_What is required_
All lines from the one containing "This screenshot has height=686, width=869." down to the one containing "Given: Click the dollar", both ends included, are to be given again exactly; omit the rest of the listing below.

-------- Records to process --------

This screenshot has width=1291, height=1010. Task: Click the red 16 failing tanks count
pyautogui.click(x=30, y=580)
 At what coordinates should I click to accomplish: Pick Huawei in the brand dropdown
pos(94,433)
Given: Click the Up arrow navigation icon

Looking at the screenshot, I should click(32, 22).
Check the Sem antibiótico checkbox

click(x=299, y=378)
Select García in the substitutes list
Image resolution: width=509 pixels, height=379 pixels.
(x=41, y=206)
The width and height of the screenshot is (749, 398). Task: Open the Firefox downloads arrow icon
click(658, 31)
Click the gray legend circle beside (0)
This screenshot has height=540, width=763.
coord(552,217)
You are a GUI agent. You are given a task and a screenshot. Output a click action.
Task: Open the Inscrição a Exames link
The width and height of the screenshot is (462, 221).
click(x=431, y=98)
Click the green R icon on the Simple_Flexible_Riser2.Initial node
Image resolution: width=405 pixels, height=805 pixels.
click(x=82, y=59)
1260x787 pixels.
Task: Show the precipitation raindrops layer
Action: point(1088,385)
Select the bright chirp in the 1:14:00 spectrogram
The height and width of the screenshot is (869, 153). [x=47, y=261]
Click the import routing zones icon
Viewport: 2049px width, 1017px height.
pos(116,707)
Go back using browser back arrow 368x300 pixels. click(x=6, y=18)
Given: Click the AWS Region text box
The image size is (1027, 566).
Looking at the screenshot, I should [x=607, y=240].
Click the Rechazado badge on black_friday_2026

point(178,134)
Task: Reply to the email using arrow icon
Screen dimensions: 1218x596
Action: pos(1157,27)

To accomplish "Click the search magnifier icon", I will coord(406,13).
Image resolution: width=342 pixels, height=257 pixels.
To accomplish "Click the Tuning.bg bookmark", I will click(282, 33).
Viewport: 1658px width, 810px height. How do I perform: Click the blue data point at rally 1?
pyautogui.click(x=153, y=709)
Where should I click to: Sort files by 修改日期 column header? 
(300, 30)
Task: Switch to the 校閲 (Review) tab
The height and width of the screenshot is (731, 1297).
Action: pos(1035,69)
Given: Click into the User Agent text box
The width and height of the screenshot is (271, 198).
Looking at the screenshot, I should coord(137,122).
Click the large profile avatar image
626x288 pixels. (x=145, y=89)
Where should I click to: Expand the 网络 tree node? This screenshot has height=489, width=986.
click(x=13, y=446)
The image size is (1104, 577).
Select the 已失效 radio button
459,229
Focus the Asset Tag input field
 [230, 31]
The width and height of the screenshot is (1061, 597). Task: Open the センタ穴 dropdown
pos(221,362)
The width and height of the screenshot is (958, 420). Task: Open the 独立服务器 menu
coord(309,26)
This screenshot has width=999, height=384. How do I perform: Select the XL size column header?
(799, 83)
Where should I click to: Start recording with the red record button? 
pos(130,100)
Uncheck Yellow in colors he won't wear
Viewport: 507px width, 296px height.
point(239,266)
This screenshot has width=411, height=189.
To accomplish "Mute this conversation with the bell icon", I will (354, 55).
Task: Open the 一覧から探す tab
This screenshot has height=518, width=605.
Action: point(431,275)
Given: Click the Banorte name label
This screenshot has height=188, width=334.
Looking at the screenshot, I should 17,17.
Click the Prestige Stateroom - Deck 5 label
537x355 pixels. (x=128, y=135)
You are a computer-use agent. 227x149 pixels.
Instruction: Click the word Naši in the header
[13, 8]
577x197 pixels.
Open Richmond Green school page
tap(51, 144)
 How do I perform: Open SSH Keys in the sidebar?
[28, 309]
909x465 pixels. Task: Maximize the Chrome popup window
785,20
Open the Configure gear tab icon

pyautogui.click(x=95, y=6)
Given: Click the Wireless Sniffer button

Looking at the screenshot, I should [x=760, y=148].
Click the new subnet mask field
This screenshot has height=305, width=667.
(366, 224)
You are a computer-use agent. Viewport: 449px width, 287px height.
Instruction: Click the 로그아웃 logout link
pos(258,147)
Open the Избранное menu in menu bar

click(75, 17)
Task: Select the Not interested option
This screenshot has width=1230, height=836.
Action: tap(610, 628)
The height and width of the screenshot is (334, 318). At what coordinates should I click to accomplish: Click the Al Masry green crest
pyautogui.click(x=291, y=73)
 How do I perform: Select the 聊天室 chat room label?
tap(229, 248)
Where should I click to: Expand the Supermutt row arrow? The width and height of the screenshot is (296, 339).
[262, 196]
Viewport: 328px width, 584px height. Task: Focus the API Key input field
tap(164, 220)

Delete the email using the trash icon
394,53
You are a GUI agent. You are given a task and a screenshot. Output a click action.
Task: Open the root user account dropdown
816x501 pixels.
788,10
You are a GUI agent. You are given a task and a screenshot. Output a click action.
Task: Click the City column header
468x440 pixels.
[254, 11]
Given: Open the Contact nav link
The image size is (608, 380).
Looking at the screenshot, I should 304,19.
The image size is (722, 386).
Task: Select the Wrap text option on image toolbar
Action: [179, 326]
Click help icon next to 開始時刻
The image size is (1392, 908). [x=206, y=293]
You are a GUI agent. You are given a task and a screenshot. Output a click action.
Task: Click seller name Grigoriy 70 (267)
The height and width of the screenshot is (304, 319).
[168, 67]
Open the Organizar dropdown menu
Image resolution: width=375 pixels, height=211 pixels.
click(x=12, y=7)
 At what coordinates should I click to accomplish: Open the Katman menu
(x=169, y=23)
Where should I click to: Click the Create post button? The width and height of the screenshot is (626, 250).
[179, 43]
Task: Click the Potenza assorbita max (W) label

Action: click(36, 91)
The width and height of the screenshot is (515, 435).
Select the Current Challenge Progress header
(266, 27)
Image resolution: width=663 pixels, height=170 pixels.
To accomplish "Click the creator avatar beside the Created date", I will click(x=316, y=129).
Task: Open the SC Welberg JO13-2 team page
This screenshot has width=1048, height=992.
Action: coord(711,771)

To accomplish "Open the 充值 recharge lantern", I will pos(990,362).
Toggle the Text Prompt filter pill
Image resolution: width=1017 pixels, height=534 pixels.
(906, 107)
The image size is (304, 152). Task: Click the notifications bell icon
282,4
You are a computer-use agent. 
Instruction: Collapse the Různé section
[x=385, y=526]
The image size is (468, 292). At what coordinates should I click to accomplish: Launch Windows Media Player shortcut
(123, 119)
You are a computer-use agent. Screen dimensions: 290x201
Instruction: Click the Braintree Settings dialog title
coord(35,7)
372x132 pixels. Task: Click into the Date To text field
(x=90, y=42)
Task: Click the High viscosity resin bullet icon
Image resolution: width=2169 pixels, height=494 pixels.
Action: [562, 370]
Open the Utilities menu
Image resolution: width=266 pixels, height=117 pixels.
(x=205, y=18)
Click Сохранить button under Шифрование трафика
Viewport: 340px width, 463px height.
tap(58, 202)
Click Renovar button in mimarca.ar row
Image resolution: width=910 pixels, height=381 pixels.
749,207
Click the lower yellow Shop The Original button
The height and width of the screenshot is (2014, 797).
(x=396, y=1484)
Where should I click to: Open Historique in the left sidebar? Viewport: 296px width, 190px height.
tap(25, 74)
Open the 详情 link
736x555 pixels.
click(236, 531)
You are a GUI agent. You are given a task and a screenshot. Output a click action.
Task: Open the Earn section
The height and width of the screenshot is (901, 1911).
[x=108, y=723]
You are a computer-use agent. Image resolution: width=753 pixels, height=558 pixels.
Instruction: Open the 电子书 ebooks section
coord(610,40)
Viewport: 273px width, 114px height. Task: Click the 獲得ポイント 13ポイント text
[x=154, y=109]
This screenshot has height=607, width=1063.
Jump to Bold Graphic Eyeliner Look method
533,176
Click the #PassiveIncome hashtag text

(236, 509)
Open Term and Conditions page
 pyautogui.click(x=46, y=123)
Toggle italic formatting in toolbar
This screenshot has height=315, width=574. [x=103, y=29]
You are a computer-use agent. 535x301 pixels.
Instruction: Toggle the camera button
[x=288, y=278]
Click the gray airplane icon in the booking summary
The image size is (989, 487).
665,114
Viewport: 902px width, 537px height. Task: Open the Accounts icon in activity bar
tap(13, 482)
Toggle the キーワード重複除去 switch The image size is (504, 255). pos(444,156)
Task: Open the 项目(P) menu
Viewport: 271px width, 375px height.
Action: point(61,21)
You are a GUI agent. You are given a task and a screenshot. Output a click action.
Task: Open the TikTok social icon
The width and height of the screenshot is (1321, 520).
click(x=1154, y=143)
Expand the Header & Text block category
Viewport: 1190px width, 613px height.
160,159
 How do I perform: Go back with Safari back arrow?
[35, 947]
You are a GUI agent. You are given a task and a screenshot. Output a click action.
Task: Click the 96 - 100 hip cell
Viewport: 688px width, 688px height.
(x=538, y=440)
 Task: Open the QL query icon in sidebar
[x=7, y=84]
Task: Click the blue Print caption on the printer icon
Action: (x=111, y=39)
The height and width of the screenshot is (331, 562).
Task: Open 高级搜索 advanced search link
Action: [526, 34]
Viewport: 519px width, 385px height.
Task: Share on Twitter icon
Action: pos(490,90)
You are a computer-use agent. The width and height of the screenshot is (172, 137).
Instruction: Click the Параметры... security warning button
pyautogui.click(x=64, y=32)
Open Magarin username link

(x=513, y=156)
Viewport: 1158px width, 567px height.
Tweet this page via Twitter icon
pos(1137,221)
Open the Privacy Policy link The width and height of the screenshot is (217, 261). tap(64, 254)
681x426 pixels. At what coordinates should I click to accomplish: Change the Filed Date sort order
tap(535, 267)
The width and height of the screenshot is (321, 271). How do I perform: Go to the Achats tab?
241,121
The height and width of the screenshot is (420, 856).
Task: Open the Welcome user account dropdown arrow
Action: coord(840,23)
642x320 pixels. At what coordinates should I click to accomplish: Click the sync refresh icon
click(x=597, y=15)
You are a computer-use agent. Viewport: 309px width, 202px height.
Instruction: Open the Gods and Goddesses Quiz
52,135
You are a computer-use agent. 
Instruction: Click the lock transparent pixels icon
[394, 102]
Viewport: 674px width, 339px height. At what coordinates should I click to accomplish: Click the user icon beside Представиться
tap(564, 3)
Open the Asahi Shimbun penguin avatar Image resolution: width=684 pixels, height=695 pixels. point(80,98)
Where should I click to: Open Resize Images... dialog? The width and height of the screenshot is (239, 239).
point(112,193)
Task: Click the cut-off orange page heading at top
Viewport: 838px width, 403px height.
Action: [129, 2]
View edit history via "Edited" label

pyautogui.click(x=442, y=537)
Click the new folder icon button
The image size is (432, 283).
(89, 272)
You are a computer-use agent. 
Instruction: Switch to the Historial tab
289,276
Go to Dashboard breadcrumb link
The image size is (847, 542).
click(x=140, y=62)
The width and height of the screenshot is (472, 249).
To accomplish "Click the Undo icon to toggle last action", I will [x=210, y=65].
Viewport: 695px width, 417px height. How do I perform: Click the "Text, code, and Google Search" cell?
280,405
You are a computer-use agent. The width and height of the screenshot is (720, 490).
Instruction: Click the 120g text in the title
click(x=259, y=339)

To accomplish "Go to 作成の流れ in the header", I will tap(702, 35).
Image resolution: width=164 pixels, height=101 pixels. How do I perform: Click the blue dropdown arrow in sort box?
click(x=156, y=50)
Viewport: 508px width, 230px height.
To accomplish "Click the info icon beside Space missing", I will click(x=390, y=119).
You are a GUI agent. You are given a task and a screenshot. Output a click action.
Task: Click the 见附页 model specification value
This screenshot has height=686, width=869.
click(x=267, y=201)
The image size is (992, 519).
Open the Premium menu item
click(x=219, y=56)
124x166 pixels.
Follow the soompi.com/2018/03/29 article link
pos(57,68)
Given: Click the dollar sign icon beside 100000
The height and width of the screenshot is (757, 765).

--------

_Exercise solution_
This screenshot has height=686, width=869.
click(x=267, y=201)
The image size is (992, 519).
Open the Premium menu item
click(x=219, y=56)
124x166 pixels.
Follow the soompi.com/2018/03/29 article link
pos(57,68)
Given: Click the dollar sign icon beside 100000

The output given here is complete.